If post operative radiotherapy works, why can't prospective trials show it? While PORT may have its flaws, particularly the large segments of the analyzed group that do not have reasonable indications for surgery: true surgical and pathologic N-0 patients, the final conclusions cannot be really argued away with weaker retrospective evidence.

If we throw out evidence of well staged patients, how can we really be convinced by evidenced tainted by mere gross N-0 patient from the Penn series? Can the time at risk with these understaged patients really be sufficient to assure us that bad things do not happen to them from the treatment?

The positive observation that higher than 54 Gy seems to cause more trouble counts as evidence, but do we really know the benefit or the risk with the 50 Gy dose from retrospective analysis done with an ax to grind?

While we have tried to look prospectively, we have failed. Why? Most of the world views the largest risk to be systemic, so trials have been done that look at chemotherapy.

Patients were allowed to have radiotherapy, and while not randomized, the ALPI and IALT trials from Europe allowed patient to receive radiotherapy. Many of these trials included the N-0 to N-2 category of patients, but they were all resected. The technical radiotherapy variables may still exist. However, if no benefit is seen in prospective trials, albeit non-randomized, many will not be dissuaded because they are already convinced from the retrospective reports.

My bias is that radiotherapy offers only toxicity risk to N-0 patients, little benefit in local control or survival in N-1 patients, and a very small local control benefit and tiny survival advantage in N-2 patients. If the patient has not been staged surgically, the current standard, or has not had a CT scan and PET scan, all bets are off.

If one insists that post-operative therapy is worth the risk despite the lack of evidence, one needs to be cautious about target volume. Particularly in right pneumonectomy, but in any patient with limited lung capacity, limiting the target volume at least limits the pulmonary risk.

The ECOG study by Keller et al prove that concurrent chemoradiotherapy is more toxic than radiotherapy alone. Retreating to the very foundations of medicine, we must remember to first do no harm, and I would say especially when evidence points away from even a fig leaf of benefit.

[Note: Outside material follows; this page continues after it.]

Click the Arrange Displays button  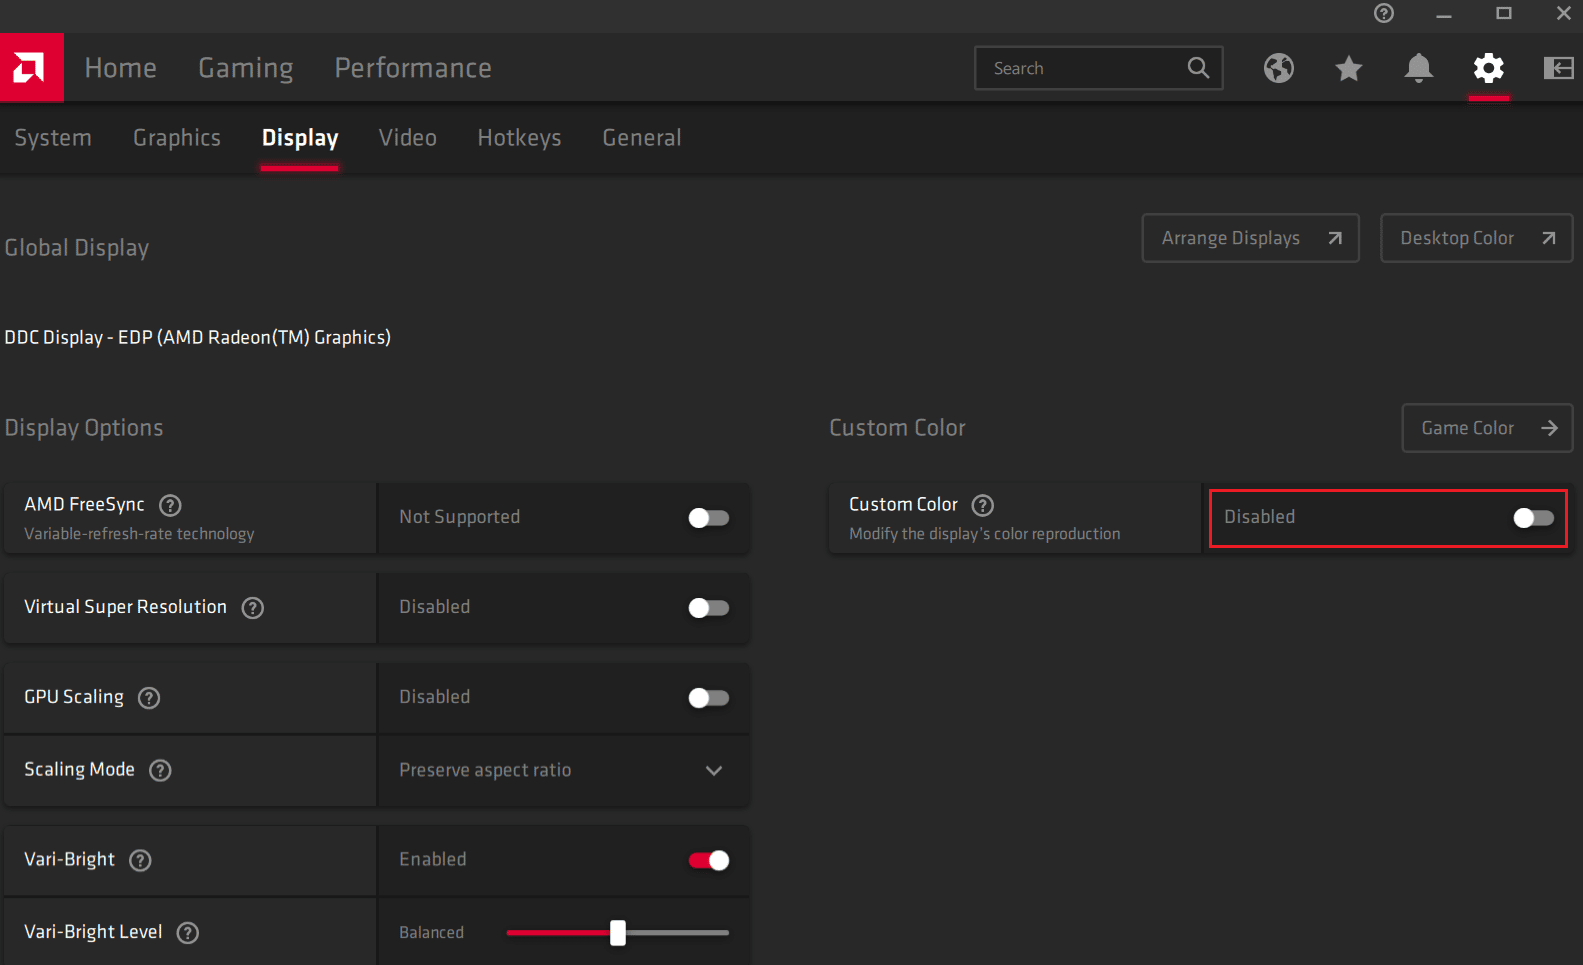pos(1250,238)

While I'll freely admit my bias, I can be convinced by a prospective trial, and I would be willing to enter patients, or even enter a study myself if it were available. However, I will not trump prospective evidence with weaker retrospective case studies. I do not think you can prove that there is no toxicity, or that it is insignificant, with a retrospective study.

Especially when the study shows risk, and the selection variables and various other flaws remain hidden.

See also Bonner JA, Tincher SA, Fiveash JB; Balancing the possible effectiveness of postoperative radiotherapy for non-small-cell lung cancer against the possible detriment of radiation-induced toxicity; J Clin Oncol 2001 Oct 1;19(19):3905-7; PMID 11579109.